**Written exercise A**
In the commentary on Jesus and the sword, which verse from Isaiah does Jesus quote right after his command to buy a sword?
**Written exercise B**
Edit the commentary on Jesus and the sword from "No more conquest." to "endorsement for war.", putting "domination" in place of "conquest".
**Written exercise C**
Resume the commentary on Jesus and the sword after its last sentence.

Jesus follows up his command to buy a sword with a quote from Isaiah 53:12.
Therefore I will give him a portion among the great, and he will divide the spoils with the strong, because he poured out his life unto death, and was numbered with the transgressors. For he bore the sin of many, and made intercession for the transgressors.
This verse makes up part of a larger passage that prophetically refers to the Messiah. Read the preceding two verses.
Yet it was the Lord’s will to crush him and cause him to suffer, and though the Lord makes his life an offering for sin, he will see his offspring and prolong his days, and the will of the Lord will prosper in his hand. After he has suffered, he will see the light of life and be satisfied; by his knowledge my righteous servant will justify many, and he will bear their iniquities.
Jesus immediately followed up his command to buy a sword with a prophetic passage describing how he would have to suffer and die as a sin offering. It logically follows that carrying swords has some connection to the prophecy.
Fast-forward to the Garden of Gethsemane.
While he was still speaking a crowd came up, and the man who was called Judas, one of the Twelve, was leading them. He approached Jesus to kiss him, but Jesus asked him, “Judas, are you betraying the Son of Man with a kiss?” When Jesus’ followers saw what was going to happen, they said, “Lord, should we strike with our swords?” And one of them struck the servant of the high priest, cutting off his right ear. But Jesus answered, “No more of this!” And he touched the man’s ear and healed him. Then Jesus said to the chief priests, the officers of the temple guard, and the elders, who had come for him, “Am I leading a rebellion, that you have come with swords and clubs? Every day I was with you in the temple courts, and you did not lay a hand on me. But this is your hour—when darkness reigns.” (Luke 22:47-53)
This was the point where Jesus was “numbered with the transgressors.” This actually had political overtones. The expectation was that the Messiah would lead a rebellion to overthrow Rome and reestablish the greatness of Israel by military means. This explains why Peter drew his sword and went on the attack when the mob came to arrest Jesus.
But Jesus’ reaction reveals he was quite displeased with this turn of events.
“No more of this!” he said.
No more violence.
No more conquest.
No more swords.
Matthew records Jesus saying, “Put your sword back in its place; for all who draw the sword will die by the sword.”
This is hardly a ringing endorsement for war.

**Provided material**
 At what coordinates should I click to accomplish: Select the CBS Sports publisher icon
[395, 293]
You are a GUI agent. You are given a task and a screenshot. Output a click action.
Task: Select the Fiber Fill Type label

**Final answer A**
Isaiah 53:12

**Final answer B**
No more domination.
No more swords.
Matthew records Jesus saying, “Put your sword back in its place; for all who draw the sword will die by the sword.”
This is hardly a ringing endorsement for war.

**Final answer C**
As an article on the Cantus Firmus website explains:
“Jesus wanted His disciples to have swords so that a prophecy would be fulfilled—that He would be seen as being a transgressor, a violent rebel, thus justifying in the minds of those arresting Him their perception of Him as a threat. His followers carrying swords like common criminals would justify this perception. Jesus was not saying that His followers should buy a deadly weapon and be prepared to use it, but that this is what sinners do. Thus, the swords served a very specific purpose. In fact, He goes on to chastise one of His followers for using a sword for another purpose.”
In Matthew’s account of Jesus’ arrest, Christ goes on to tell Peter, “Do you think I cannot call on my Father, and he will at once put at my disposal more than twelve legions of angels? But how then would the Scriptures be fulfilled that say it must happen in this way?”
The option of war was open to Jesus. He could have fulfilled Jewish messianic expectations and backed up Peter’s impulsive attack with legions of angels. He could have obliterated Rome and reestablished Israel as a mighty worldly empire. But Jesus rejected this option — just as he rejected Satan in the desert when the Devil offered “all the kingdoms of the world if you will just bow down and worship me.”
The Garden of Gethsemane represented a dramatic shift in paradigms. Jesus was numbered with the transgressors, but he was not a transgressor. He was innocent. They killed him. And Jesus went to his death not with a sword in his hand but with a cross on his back.
This is about God’s kingdom, not the worldly kingdoms. Worldly kingdoms are rooted in violence. They are sustained and expanded by the sword. Jesus told Peter to put away his sword because he had no intention of founding another kingdom on violence. As Tertullian wrote, “Christ, in disarming Peter, disarmed every soldier.”